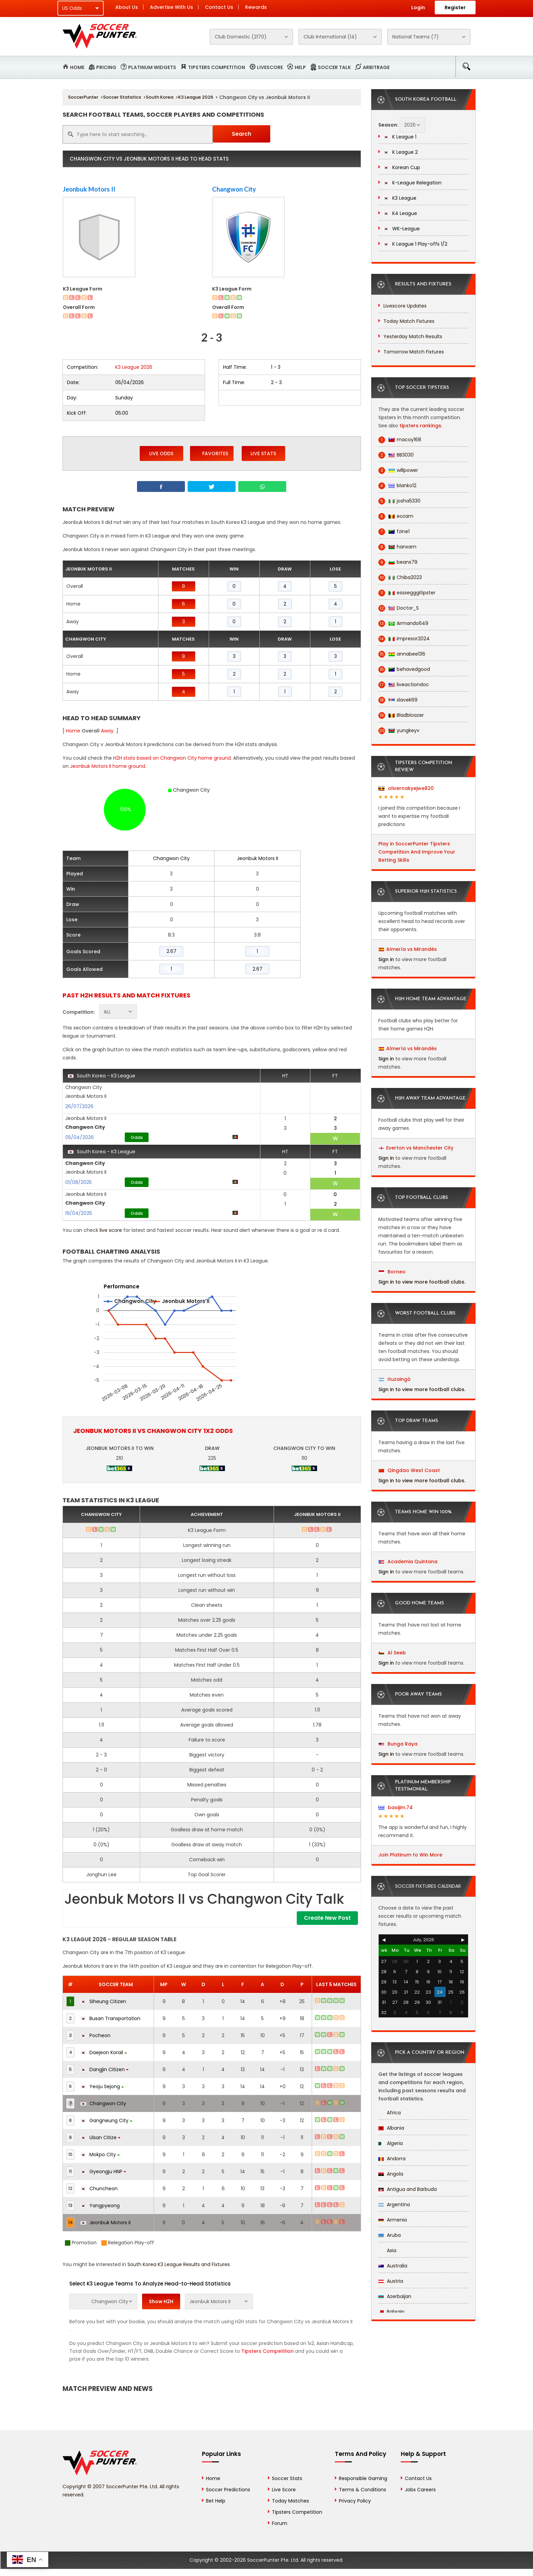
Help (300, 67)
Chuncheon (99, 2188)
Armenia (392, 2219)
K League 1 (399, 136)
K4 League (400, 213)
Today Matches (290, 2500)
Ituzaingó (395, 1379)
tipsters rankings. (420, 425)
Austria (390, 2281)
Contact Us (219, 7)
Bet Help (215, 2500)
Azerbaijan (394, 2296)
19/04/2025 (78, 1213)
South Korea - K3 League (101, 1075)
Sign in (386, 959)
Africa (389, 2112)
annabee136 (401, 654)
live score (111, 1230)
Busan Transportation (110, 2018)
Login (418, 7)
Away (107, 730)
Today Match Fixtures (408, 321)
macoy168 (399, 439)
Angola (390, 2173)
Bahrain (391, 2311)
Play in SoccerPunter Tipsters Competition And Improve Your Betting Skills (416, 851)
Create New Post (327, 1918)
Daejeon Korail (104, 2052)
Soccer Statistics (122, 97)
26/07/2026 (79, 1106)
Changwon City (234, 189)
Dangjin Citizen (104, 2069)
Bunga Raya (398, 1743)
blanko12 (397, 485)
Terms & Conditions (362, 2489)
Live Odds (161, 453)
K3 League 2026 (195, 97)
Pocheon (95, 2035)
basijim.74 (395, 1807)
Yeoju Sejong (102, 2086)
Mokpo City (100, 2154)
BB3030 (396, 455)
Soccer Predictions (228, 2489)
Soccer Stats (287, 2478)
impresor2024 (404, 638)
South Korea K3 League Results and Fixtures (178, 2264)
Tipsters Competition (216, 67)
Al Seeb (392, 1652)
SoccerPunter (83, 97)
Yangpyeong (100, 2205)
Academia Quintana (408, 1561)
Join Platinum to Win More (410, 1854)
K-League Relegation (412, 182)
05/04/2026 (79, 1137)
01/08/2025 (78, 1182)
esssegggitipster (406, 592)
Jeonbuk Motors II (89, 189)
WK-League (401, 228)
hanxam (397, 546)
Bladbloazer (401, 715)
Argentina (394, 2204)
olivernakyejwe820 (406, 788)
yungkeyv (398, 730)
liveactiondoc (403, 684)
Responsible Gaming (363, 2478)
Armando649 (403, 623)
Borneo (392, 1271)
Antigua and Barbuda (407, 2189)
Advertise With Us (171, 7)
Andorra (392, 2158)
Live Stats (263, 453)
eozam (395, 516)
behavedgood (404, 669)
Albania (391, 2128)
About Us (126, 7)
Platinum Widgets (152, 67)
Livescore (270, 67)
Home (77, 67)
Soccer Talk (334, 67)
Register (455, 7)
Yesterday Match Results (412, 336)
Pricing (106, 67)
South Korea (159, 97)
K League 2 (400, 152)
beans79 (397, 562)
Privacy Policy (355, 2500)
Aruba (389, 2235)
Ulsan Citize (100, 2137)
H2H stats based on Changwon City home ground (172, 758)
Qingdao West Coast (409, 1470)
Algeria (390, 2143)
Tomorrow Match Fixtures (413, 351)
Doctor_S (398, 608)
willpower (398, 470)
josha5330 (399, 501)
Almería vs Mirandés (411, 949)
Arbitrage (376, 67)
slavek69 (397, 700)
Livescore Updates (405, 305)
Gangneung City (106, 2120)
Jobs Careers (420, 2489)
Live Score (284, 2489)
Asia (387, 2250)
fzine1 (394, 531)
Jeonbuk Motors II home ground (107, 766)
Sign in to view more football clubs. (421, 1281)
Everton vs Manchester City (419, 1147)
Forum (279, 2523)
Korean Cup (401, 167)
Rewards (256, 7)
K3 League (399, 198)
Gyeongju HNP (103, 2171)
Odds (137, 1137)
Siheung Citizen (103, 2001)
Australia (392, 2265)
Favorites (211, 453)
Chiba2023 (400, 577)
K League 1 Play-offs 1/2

• • • • •

### TASK INSTRUCTIONS
Reproduce, character for character, the lines of the listing from the one holding "Aruba (389, 2235)" through the last line of the listing, both ends included.

### SOLUTION TO THE EXERCISE
Aruba (389, 2235)
Ulsan Citize (100, 2137)
H2H stats based on Changwon City home ground (172, 758)
Qingdao West Coast (409, 1470)
Algeria (390, 2143)
Tomorrow Match Fixtures (413, 351)
Doctor_S (398, 608)
willpower (398, 470)
josha5330 (399, 501)
Almería vs Mirandés (411, 949)
Arbitrage (376, 67)
slavek69 (397, 700)
Livescore Updates (405, 305)
Gangneung City (106, 2120)
Jobs Careers (420, 2489)
Live Score (284, 2489)
Asia (387, 2250)
fzine1 (394, 531)
Jeonbuk Motors II home ground (107, 766)
Sign in to view more football clubs. (421, 1281)
Everton vs Manchester City (419, 1147)
Forum (279, 2523)
Korean Cup (401, 167)
Rewards (256, 7)
K3 League (399, 198)
Gyeongju HNP (103, 2171)
Odds (137, 1137)
Siheung Citizen (103, 2001)
Australia (392, 2265)
Favorites (211, 453)
Chiba2023 (400, 577)
K League 1 Play-offs 1/2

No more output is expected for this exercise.